#### What is expected
What is needed is an exact transcription of every record, minus the pictures.

Stored records:

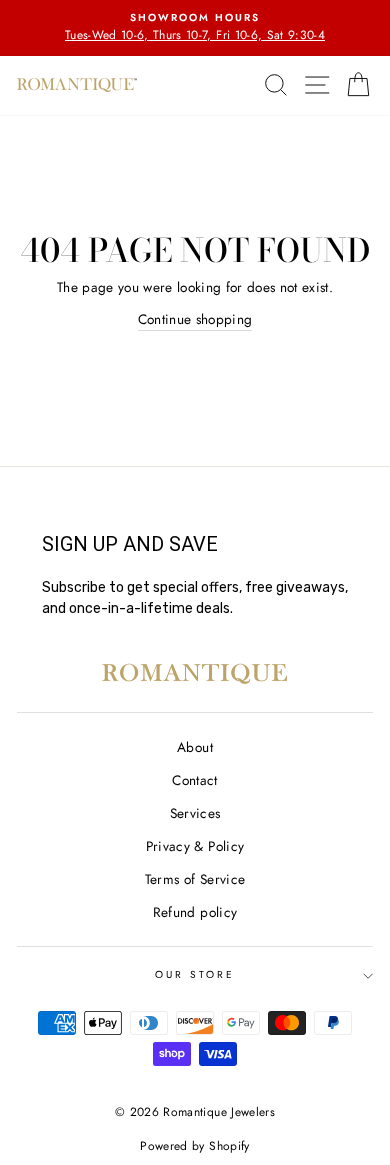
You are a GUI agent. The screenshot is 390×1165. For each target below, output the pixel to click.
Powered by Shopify (194, 1146)
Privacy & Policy (195, 846)
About (195, 747)
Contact (194, 780)
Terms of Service (195, 879)
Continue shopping (195, 319)
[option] (195, 28)
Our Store (195, 974)
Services (195, 813)
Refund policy (195, 912)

#### Response area
You are a GUI agent. The screenshot is 390×1165. For each target below, output the pixel to click.
Powered by Shopify (194, 1146)
Privacy & Policy (195, 846)
About (195, 747)
Contact (194, 780)
Terms of Service (195, 879)
Continue shopping (195, 319)
[option] (195, 28)
Our Store (195, 974)
Services (195, 813)
Refund policy (195, 912)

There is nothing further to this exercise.